THEY cost more than €9m to install, but Irish Rail's new electronic ticket checkers have been hit by a "Noah's Ark" scam with fraudsters beating the system by going in "two by two". The new validation machines for Dart and commuter rail services are being effortlessly outsmarted by those who want to get away without purchasing a ticket.
The problem is the time lag of two seconds when the doors are left open after a paying customer walks through. Others can then take advantage by rushing through the still-open turnstile without having to insert a valid ticket.
Security at the station have confirmed that commuters of all ages, including groups of friends and even entire families are trying to outsmart the newly installed devices.
One security man at a city station said "I'm seeing dozens of people trying to do it every day, families and everything, all types of people. But we catch them once they're on the platform because we have two or three people waiting there to check that everyone has their tickets. And when we do, we send them straight over to the desk where they get fined €50."
Although a number of security staff have been posted to keep an eye on commuters as they use the machines, he admitted peak times are proving to be the most difficult period to spot scammers among the crowds.
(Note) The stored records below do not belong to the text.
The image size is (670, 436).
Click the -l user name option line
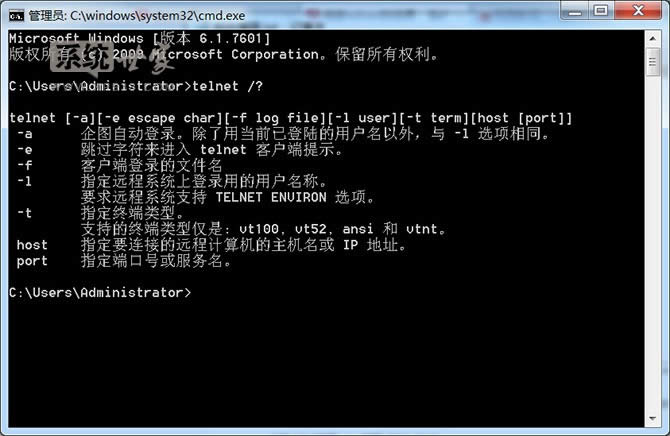pos(172,182)
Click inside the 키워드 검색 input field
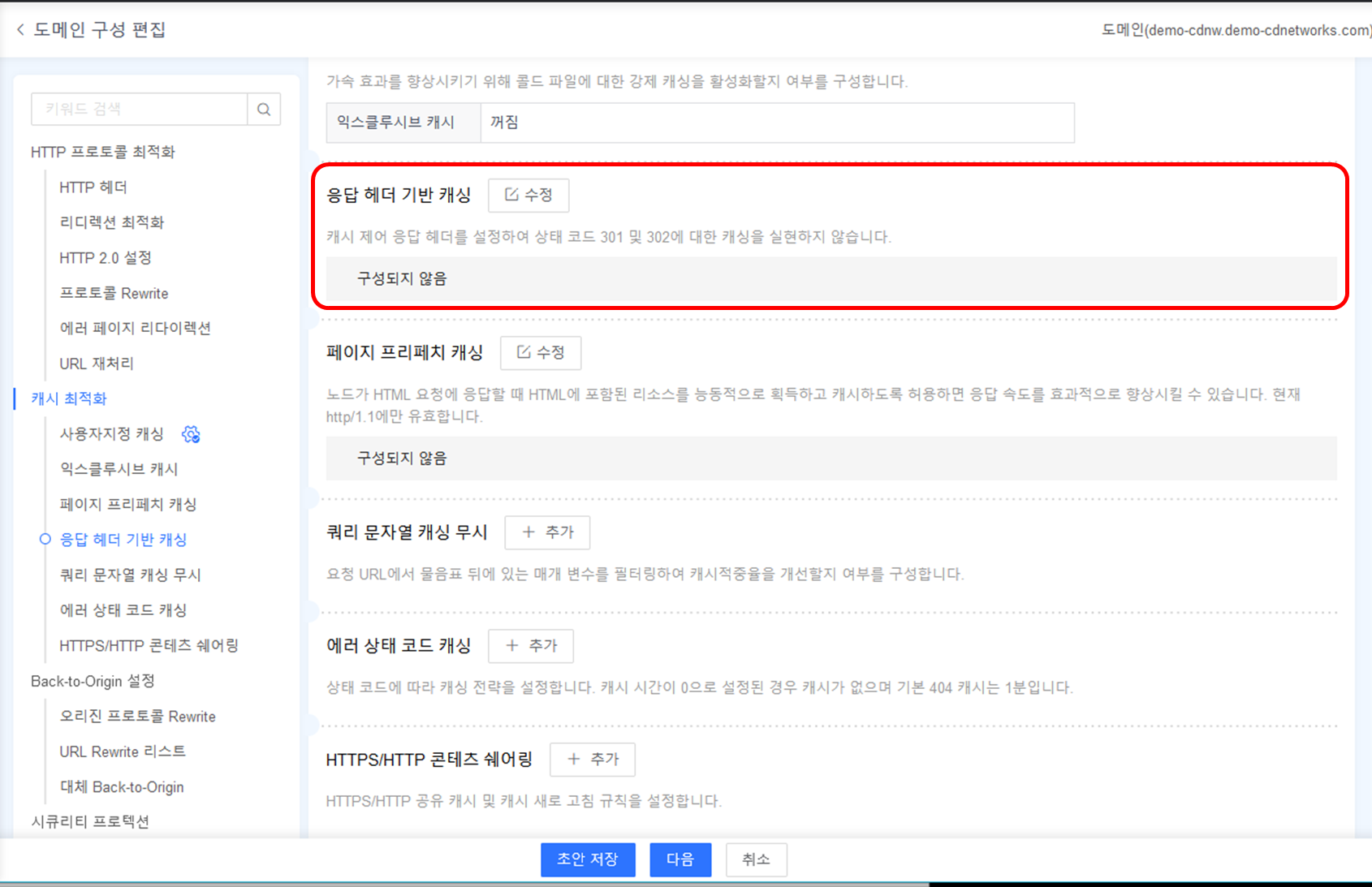This screenshot has height=887, width=1372. pyautogui.click(x=138, y=109)
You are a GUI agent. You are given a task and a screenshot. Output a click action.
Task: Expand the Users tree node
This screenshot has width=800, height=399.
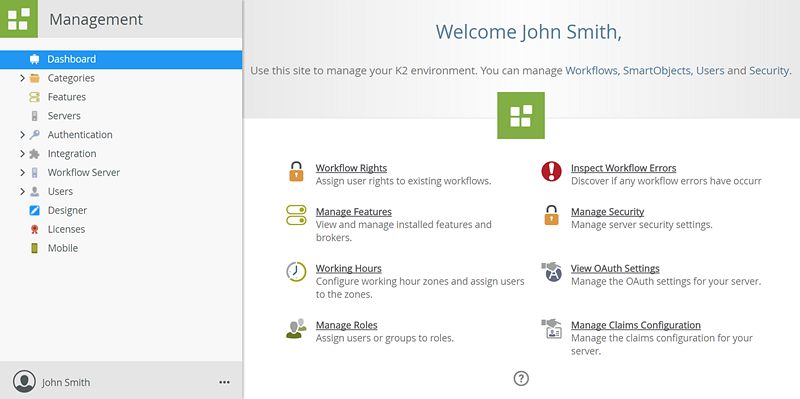[x=22, y=191]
"At rush hour it's harder to see them doing it. Some of them are a lot cleverer than you'd think but others don't even know where to put the ticket."
Another staff member said that clever commuters are also wising up to another way of dodging the machines.
"Quite a lot of people have copped on to the fact that if you block the beam [which controls the gates], the doors stay open, so you sometimes catch two or three people trying to come through at a time, while their friend stands in front of the beam. You could stand there for ages and let loads of people through."
But Jane Cregan, a spokeswoman for Iarnrod Eireann, denied that the company has been experiencing significant problems with people taking advantage of the expensive new machines.
"We have a person assigned to each validation area so it is not a problem that we are experiencing and, although tailgating is hard to quantify, there has been a noted reduction since the machines were first introduced," she said.